Impacts économiques du changement climatique : un débat persistant
Malgré les opinions de Kevin Warsh, la communauté économique s'accorde largement sur le fait que le changement climatique affecte l'économie mondiale. Il pose des risques significatifs pour la stabilité financière.
Les banques pourraient subir des pertes importantes en cas de faillites généralisées dues à des événements météorologiques extrêmes. Par exemple, les compagnies d'assurance se retirent déjà de certains marchés touchés par des incendies de forêt et des tempêtes côtières de plus en plus fréquents et intenses.
Recherches internes et critiques
Le Conseil des gouverneurs de la Fed a lui-même publié des recherches sur ces risques. Derek Lemoine, professeur d'économie à l'Université de l'Arizona, estime que cette recherche devrait être au cœur du travail de la Fed.
"Son mandat est de maintenir la stabilité des prix et de maintenir l'emploi, et le changement climatique est clairement pertinent pour ces deux objectifs", a déclaré Lemoine. "Donc, la Fed violerait, à mon avis, son mandat en ne les étudiant pas au moins. Savoir si l'étude montre que cela affecte ce que la Fed fait est une autre question."

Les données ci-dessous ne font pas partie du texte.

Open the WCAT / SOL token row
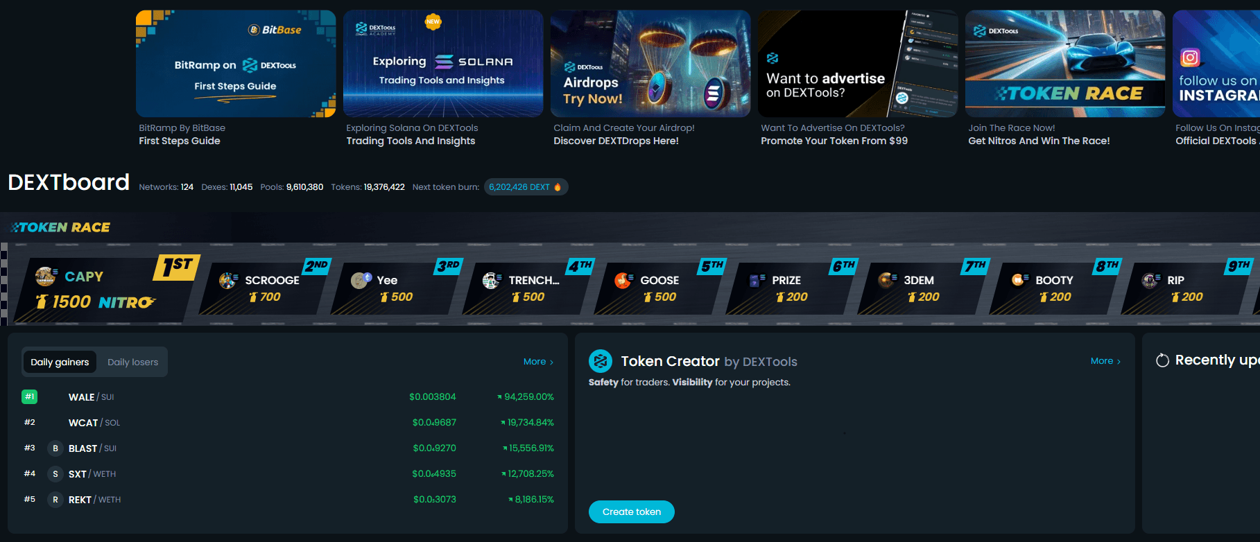 [288, 423]
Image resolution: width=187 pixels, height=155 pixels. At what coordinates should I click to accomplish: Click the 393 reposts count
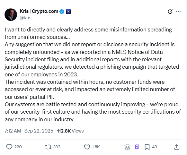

De nombreux activistes et certains démocrates critiquent la Fed pour son manque d'action. La Banque centrale européenne, en revanche, a pris des mesures plus importantes pour limiter ces risques.
Contexte réglementaire
En 2023, la Fed et deux autres agences ont publié des lignes directrices pour les institutions financières sur l'évaluation de leurs propres risques climatiques. Cependant, en octobre de la même année, ces agences ont retiré les lignes directrices, arguant qu'elles n'étaient pas nécessaires car les règles existantes exigeaient déjà que les banques examinent "un éventail de risques, y compris les risques émergents".
L'administration Trump et la déréglementation climatique
L'administration Trump a constamment cherché à annuler les réglementations liées au climat dans le secteur financier. La Securities and Exchange Commission (SEC) tente de retirer les règles exigeant une plus grande divulgation climatique des entreprises cotées en bourse.
La SEC a également œuvré pour rendre plus difficile pour les actionnaires de pousser les entreprises à agir sur le changement climatique. Ces actions réduisent la transparence et la stabilité du système financier, selon Andrew Behar, directeur général du groupe de défense des actionnaires As You Sow.
« Les réglementations visent à réduire les risques », a souligné Andrew Behar. La série de décisions prises par l'administration actuelle et potentiellement renouvelée, indique une orientation claire vers une réduction de l'intervention de l'État dans les questions environnementales au sein du secteur financier.
Quelles implications pour l'avenir ?
Si Kevin Warsh est confirmé à la tête de la Réserve fédérale, l'institution pourrait adopter une approche plus restrictive. Elle se concentrerait sur ses mandats traditionnels de stabilité des prix et de plein emploi, en minimisant la considération des risques climatiques.
Cette orientation pourrait avoir des répercussions significatives sur la manière dont les institutions financières évaluent et gèrent les risques liés au climat. Elle pourrait également influencer la politique climatique globale des États-Unis.
Les débats autour de cette nomination illustrent la tension croissante entre la nécessité d'intégrer les risques climatiques dans la politique économique et la volonté de certains dirigeants de limiter le rôle des banques centrales à des fonctions plus classiques.